5. Miyazu Japanese Gardens, Nelson
Like Osthmanthus, the Miyazu Garden celebrates Nelson's relationship with its Japanese sister city. As you wander the garden paths, take the stepping stones across the tranquil ponds, admire elderly bonsai trees and listen to the soothing sound of trickling bamboo spouts you’ll feel all of your tension melt away. Which is exactly what spending time in gardens is meant to do. The Miyazu Japanese Gardens are also right next door to a refreshing beer at Founders Brewery.
6. Glenfalloch Gardens, Otago Peninsula
These spectacular woodland gardens are found close to the city and there is a very good restaurant here as well. The Gardens rent out electric bikes, which are a great option for travelling the Peninsula. A visit here provides a great chance to tap into the Peninsula’s Scottish heritage, but the birdlife has a definite indigenous accent – tūī and bellbirds flock to the peaceful groves that crowd the tracks.
7. Eastwoodhill Arboretum, Eastland
Eastwoodhill Arboretum at Ngātapa has an outstanding collection of Northern Hemisphere trees, regarded as the largest and most comprehensive south of the equator.

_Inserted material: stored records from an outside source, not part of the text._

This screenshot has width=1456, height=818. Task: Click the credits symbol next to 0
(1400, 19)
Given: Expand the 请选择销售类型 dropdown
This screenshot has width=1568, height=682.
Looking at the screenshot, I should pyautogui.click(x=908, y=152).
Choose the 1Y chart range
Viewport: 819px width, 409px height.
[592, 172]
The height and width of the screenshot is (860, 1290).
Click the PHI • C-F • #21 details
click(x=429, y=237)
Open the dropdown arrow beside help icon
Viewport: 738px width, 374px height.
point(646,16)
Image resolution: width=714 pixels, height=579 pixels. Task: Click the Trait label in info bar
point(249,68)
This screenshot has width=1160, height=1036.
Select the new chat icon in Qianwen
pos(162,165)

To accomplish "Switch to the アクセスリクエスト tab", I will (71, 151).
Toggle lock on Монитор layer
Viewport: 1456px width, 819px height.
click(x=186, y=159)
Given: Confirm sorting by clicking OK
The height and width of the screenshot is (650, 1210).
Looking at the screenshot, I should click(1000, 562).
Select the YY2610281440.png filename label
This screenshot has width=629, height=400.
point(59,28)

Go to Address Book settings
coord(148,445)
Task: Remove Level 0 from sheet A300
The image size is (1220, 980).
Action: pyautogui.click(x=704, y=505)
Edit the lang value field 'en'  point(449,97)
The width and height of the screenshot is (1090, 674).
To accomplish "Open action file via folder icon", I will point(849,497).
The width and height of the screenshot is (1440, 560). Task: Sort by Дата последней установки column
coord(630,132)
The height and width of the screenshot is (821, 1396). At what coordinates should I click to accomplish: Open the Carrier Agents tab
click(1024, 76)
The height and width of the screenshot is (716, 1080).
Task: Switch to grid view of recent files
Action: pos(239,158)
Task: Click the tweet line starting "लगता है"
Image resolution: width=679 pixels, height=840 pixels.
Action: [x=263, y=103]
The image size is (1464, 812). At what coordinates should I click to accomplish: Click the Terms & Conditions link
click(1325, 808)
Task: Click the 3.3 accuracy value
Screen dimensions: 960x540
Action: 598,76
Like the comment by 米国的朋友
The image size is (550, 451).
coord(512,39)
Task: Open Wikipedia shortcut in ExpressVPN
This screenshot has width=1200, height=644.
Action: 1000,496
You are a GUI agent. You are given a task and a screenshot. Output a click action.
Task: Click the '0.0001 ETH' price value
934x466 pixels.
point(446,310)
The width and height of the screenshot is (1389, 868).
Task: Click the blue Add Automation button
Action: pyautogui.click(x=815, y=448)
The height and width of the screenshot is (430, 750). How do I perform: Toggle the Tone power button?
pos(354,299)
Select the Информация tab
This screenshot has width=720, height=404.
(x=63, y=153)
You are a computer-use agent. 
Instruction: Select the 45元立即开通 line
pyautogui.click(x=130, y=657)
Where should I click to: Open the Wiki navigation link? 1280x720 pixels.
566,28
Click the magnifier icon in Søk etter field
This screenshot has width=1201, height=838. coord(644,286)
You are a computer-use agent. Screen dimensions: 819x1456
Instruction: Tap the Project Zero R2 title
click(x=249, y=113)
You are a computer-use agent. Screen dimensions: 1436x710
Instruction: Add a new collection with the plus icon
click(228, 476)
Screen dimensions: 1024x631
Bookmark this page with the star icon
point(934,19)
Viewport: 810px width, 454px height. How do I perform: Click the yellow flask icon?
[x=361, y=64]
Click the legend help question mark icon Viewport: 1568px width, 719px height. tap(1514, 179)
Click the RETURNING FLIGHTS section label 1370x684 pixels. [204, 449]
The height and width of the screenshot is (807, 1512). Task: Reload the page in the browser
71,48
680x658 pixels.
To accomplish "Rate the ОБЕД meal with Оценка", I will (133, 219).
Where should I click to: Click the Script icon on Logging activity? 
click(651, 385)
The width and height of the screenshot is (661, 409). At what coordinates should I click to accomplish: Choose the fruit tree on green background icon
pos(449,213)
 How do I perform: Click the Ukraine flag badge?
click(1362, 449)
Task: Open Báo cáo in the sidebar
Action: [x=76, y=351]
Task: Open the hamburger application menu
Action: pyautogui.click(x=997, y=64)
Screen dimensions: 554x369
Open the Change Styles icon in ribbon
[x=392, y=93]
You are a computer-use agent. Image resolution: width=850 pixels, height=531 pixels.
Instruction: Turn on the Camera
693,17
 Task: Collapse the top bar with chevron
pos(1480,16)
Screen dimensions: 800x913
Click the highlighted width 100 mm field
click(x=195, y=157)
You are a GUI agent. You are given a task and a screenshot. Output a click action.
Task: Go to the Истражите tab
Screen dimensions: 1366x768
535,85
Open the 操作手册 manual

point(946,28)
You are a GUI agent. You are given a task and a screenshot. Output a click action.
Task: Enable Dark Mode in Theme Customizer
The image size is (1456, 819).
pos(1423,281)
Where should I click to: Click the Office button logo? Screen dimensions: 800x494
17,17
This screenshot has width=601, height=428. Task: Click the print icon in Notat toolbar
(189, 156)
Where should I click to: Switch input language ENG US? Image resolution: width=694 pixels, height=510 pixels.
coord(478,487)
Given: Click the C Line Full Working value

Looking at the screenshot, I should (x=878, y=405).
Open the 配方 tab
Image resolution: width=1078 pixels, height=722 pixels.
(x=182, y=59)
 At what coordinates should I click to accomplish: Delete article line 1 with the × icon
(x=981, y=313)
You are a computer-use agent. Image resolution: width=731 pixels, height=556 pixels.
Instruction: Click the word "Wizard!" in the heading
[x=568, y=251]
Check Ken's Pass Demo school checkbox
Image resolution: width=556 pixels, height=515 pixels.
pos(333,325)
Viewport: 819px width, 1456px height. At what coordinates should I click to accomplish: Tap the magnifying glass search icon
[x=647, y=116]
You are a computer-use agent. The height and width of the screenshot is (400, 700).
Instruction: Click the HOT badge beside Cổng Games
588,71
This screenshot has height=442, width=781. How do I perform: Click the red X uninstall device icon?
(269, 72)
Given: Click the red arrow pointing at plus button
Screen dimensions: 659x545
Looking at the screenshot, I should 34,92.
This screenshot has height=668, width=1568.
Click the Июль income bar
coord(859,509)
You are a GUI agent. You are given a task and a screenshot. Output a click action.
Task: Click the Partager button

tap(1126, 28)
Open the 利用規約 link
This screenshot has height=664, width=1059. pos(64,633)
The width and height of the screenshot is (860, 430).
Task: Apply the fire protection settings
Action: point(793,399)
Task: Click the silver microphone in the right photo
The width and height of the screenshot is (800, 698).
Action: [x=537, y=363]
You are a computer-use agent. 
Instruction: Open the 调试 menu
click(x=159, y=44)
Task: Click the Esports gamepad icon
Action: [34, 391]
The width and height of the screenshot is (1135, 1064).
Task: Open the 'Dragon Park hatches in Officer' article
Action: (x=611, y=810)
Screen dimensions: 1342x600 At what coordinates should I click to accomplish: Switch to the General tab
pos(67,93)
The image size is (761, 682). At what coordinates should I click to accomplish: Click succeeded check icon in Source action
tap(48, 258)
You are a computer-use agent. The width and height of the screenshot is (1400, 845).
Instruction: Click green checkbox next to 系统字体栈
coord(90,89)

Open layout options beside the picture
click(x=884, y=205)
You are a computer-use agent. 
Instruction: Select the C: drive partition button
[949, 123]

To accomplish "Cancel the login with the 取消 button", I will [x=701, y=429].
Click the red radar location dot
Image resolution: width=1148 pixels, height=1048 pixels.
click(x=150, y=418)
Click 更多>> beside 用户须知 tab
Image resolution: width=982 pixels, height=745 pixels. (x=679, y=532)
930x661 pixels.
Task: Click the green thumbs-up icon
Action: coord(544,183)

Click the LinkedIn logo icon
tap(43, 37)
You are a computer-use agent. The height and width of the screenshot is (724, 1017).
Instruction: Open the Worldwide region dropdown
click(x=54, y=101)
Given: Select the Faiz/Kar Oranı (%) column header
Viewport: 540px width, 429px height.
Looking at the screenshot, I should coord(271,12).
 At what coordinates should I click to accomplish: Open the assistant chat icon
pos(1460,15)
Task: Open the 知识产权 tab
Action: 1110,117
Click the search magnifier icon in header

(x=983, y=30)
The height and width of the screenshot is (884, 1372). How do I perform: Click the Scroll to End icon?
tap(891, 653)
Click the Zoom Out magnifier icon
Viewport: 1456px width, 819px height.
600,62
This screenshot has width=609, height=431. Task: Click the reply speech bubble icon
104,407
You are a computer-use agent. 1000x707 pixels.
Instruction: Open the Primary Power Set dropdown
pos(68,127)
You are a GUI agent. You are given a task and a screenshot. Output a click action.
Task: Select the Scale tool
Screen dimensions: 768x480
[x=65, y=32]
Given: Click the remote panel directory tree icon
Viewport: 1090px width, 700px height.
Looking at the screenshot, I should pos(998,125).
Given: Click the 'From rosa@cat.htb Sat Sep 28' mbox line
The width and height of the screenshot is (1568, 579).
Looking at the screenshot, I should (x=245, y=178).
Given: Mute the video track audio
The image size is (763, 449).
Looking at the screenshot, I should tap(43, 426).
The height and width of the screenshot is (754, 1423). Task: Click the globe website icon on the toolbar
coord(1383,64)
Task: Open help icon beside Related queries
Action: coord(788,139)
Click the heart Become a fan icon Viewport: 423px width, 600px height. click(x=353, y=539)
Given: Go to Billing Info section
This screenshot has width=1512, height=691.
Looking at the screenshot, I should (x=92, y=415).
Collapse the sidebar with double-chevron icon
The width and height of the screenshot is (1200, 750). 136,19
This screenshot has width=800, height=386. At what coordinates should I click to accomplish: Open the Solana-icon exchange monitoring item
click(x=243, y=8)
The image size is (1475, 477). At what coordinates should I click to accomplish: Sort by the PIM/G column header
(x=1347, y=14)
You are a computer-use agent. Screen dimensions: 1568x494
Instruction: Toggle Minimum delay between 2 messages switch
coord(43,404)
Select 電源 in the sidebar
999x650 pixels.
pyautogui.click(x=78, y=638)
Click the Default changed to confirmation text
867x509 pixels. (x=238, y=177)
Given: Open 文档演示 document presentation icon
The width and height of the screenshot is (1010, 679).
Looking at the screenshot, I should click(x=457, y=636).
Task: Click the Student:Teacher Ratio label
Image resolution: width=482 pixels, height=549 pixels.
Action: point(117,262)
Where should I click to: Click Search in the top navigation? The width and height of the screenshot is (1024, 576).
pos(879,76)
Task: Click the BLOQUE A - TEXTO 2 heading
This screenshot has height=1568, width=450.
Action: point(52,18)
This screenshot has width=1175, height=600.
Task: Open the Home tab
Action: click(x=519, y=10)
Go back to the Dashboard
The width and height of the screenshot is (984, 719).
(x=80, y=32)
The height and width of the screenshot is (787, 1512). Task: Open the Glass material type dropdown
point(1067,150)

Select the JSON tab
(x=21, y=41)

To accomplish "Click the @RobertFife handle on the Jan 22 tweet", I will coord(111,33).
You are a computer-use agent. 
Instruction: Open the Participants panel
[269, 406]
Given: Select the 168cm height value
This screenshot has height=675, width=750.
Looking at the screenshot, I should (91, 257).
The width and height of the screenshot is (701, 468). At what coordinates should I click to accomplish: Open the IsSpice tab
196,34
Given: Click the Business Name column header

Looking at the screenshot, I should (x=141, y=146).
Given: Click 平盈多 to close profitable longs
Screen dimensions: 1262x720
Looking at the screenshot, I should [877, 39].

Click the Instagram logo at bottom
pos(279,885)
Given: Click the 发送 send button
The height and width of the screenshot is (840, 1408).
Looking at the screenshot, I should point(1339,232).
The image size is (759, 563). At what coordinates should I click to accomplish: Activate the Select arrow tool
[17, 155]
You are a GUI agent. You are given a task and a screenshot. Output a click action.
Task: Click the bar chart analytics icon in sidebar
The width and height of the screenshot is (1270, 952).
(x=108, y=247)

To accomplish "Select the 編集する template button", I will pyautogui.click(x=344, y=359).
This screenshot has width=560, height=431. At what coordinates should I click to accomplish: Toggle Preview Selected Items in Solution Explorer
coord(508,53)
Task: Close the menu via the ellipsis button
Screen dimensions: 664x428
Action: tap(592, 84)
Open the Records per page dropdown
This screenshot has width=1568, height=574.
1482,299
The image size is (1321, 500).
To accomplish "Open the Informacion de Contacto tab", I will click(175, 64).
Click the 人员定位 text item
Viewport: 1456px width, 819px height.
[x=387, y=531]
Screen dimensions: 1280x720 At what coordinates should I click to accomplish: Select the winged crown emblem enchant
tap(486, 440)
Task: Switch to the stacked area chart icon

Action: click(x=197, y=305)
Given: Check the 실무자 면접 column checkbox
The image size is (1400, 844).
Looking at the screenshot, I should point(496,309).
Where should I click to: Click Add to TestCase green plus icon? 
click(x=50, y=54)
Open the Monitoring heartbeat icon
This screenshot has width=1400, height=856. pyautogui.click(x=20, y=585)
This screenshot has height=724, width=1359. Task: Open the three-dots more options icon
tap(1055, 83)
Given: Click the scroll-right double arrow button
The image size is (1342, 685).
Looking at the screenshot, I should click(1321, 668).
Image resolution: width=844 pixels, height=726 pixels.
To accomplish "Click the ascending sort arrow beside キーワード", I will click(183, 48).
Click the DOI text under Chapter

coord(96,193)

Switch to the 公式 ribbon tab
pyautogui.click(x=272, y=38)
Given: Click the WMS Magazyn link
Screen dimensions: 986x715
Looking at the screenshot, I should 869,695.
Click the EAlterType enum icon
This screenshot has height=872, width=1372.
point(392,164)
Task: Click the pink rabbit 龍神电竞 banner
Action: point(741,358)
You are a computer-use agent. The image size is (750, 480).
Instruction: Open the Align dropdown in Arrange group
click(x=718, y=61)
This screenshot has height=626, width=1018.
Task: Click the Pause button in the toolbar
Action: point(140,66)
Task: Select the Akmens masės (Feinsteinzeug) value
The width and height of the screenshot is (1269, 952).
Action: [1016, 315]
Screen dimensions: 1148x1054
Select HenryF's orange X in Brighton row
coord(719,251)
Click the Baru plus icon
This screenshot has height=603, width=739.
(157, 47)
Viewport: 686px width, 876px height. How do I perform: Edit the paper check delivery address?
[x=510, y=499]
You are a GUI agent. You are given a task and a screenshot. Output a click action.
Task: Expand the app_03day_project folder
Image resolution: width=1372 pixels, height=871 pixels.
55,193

Planted by the eccentric Douglas Cook who used to wander around the property stark naked apart from gumboots and a sunhat, the arboretum encompasses over 131ha planted in exotic and native trees, shrubs and climbers. The arboretum is 30 minutes’ drive (34.5km) from Gisborne via the Wharekōpae Rd.
8. Queens Park, Invercargill
Handily situated in the heart of the city, Queens Park is considered a New Zealand Garden of National Significance. It incorporates around 80 hectares of gardens, wildlife displays and sports fields, as well as an 18-hole golf course, a bird aviary, a castle and a stumpery. And it’s free to visit.
9. Elms Homestead, Tauranga
Even people who have lived in Tauranga for years have never been to The Elms. This is the oldest European heritage site in the Bay of Plenty, with a historic home and beautiful gardens that make you feel as if you've stepped back in time to the early nineteenth century. There is a serenity about the place that is most welcome. Visiting the nearby Mission Cemetery, the oldest European burial ground in the Bay, located on a rocky promontory overlooking the harbour, brings a similar peaceful feeling.
10. Hamilton Gardens
Perhaps the city's most popular drawcard to out of towners, the Hamilton Gardens is also a well-loved spot for locals, especially on a gloriously sunny Waikato day. Note, on this kind of day you will almost certainly be able to enjoy watching bridal parties come and go in a constant stream. This place is free to visit and why wouldn’t you? It won the title of International Garden of the Year in 2014 and it is seriously magnificent. The Hamilton Gardens are also home to summer events, including a food market held every Sunday night from October through to March.
11. Pukekura Park, Taranaki
Pukekura Park is all you'd expect and more. First opened as a sports venue in 1876 it’s grown to a 52-hectare gem in the heart of New Plymouth. From the moment you pass through its massive art deco-inspired Sanders Gate you enter a world with something for everyone. There’s a famed sports ground with grassed terraces, children’s play areas, numerous glades and lakeside bush walkways as well as the internationally-acclaimed fernery and gardens.